Martin Pulido y Bozosa, 20 ans, a l’entrepreneuriat dans la peau. Il y a 3 ans, alors qu’il était en train de passer son CAP, il créait sa micro-entreprise.

Aujourd’hui, il est la tête de Bozelec Electricité, une entreprise BtoB d’électricité générale (il prévoit de créer une 2ème entreprise à très court terme). Et il vient de remporter une médaille d’or aux dernières Olympiades régionales des métiers. Il défendra son titre à l’échelle nationale en mars prochain. Et pourquoi pas à l’échelle mondiale, à Abu Dhabi, à l’occasion des WorldSkills…

Martin, entrepreneur génération Y, délivre 5 conseils aux chefs d’entreprise.

1/ Utilisez les réseaux sociaux comme des outils d’aide à la vente

Via mes pages Facebook et Instagram je parviens à acquérir de nouveaux clients.

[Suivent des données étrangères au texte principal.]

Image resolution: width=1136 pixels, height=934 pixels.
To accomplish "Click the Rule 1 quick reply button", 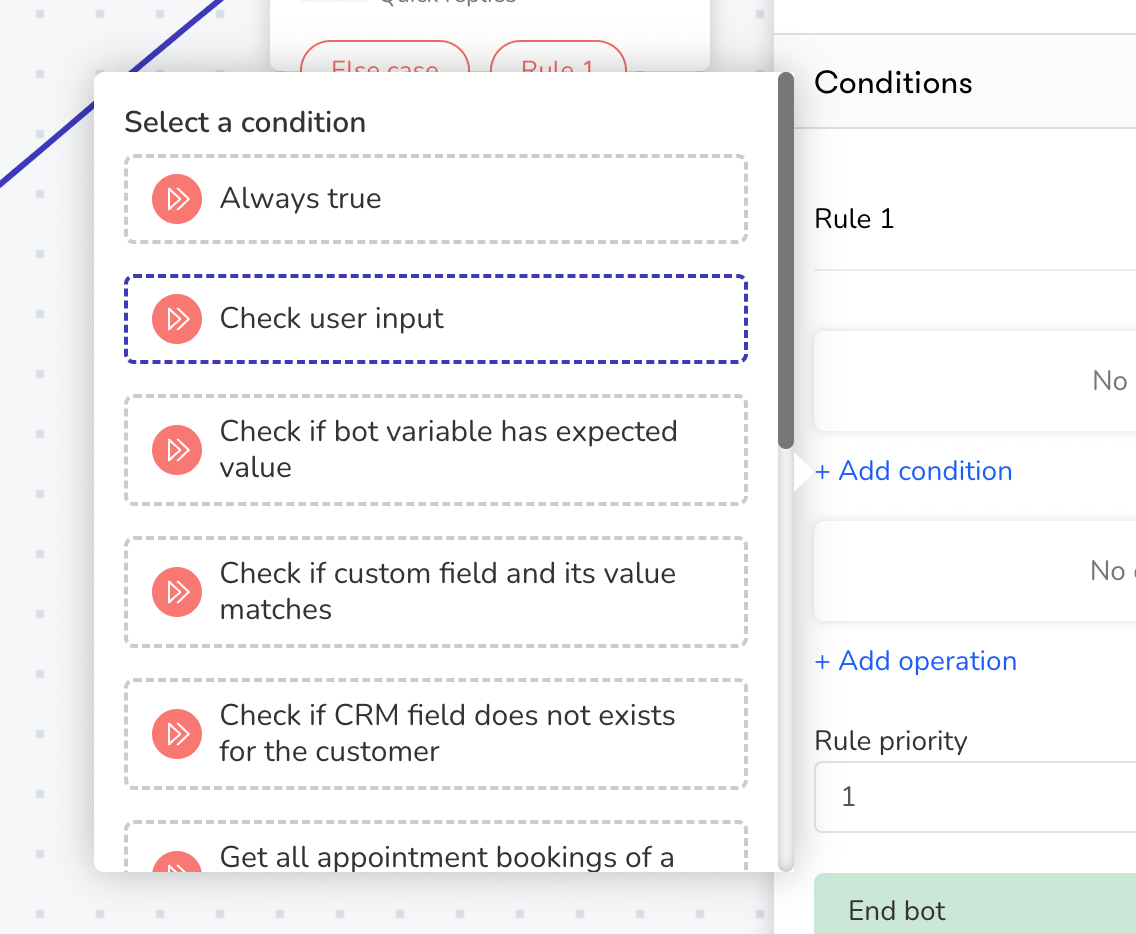I will tap(558, 57).
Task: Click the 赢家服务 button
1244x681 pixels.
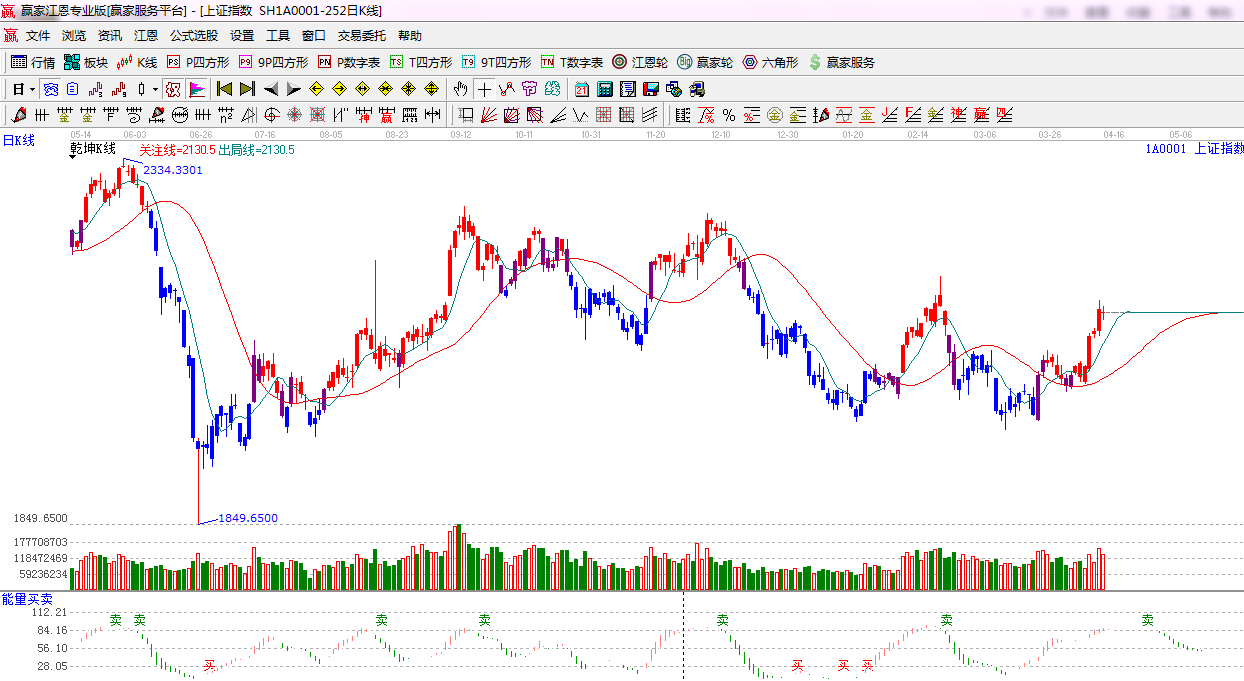Action: point(841,62)
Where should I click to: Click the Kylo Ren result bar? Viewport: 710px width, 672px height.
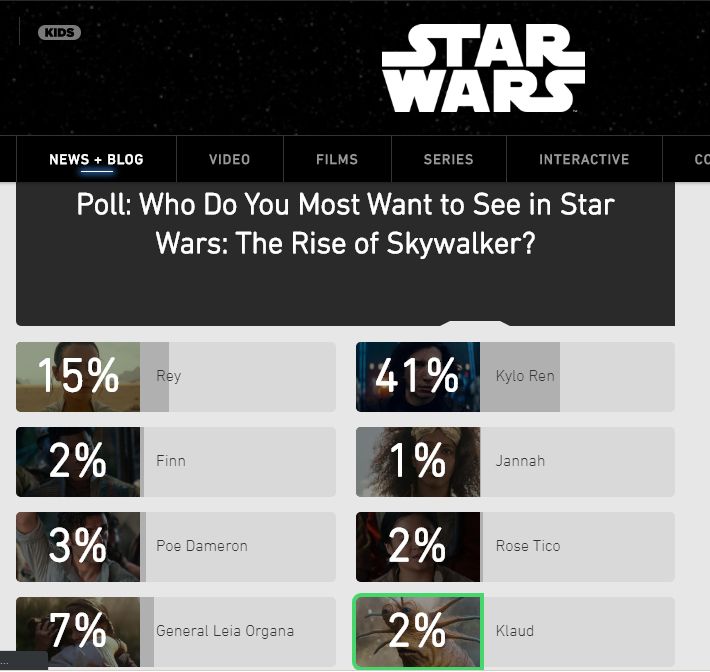point(520,377)
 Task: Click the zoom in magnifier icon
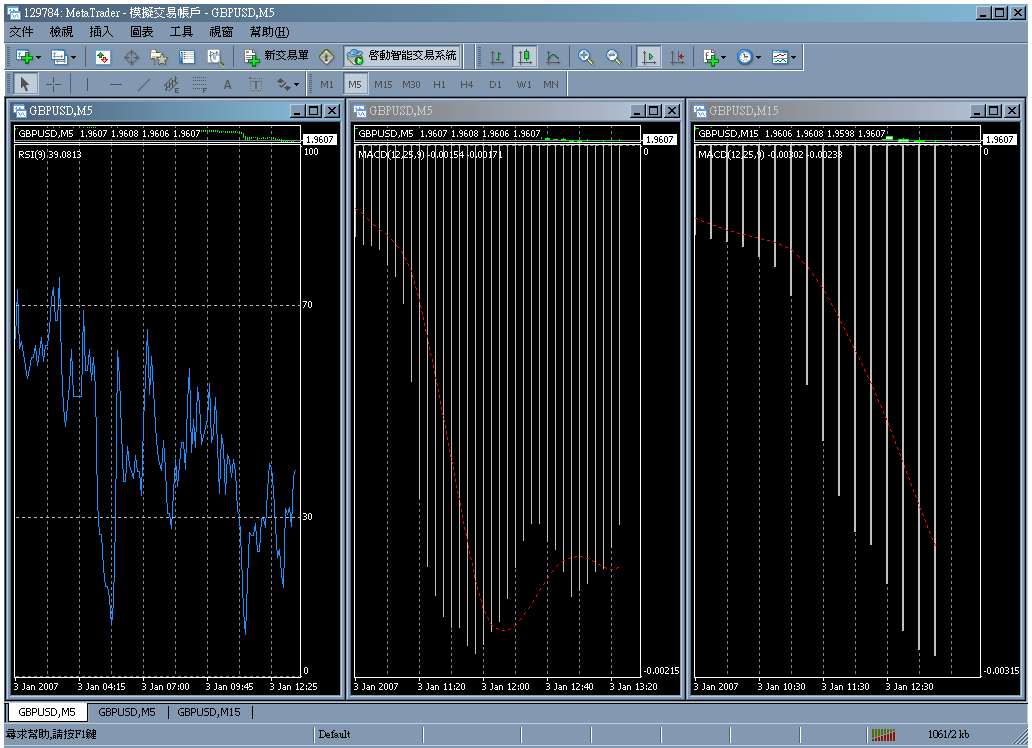click(586, 58)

Ils me permettent aussi d’impacter ma visibilité. J’y poste des photos de chantiers et j’y réalise des opérations commerciales.

2/ Sachez que le business n’a pas de frontières

Je ne me fixe aucune limite géographique. A quoi bon ? J’ai travaillé sur des chantiers à Toulouse et à Marseille. Et très prochainement, je serai en Belgique et en Allemagne. J’envisage aussi d’embaucher un plombier d’ici la fin de l’année afin de proposer une prestation plus complète à mes clients. Je suis électricien certes, mais mes clients n’ont pas que des problèmes d’électricité !

3/ Participez à des concours

Pour se faire connaître mais aussi pour s’auto-évaluer. Mes deux participations aux Olympiades m’ont permis d’être confronté au regard d’experts de mon secteur. Les concours nous apprennent à devenir meilleurs.

4/ Exploitez vos réseaux

Le business est avant tout une affaire de réseau. J’essaie de travailler au maximum avec des enseignes connues et ainsi utiliser leur notoriété pour me faire connaître.

5/ N’ayez pas peur

Ne pas rester dans son coin. Dépassez vos frontières géographiques et sectorielles, soyez transparent vis-à-vis de vos clients, vos fournisseurs… même s’il y a des problèmes…

Le Reverse Mentoring, késako ?

Quand les jeunes apprennent aux dirigeants ! Tel est le concept du Reverse Mentoring appelé aussi mentorat inversé. Les jeunes salariés de la génération Y ont des compétences en matière d’outils numériques, de communication que les dirigeants plus expérimentés n’ont pas ou peu.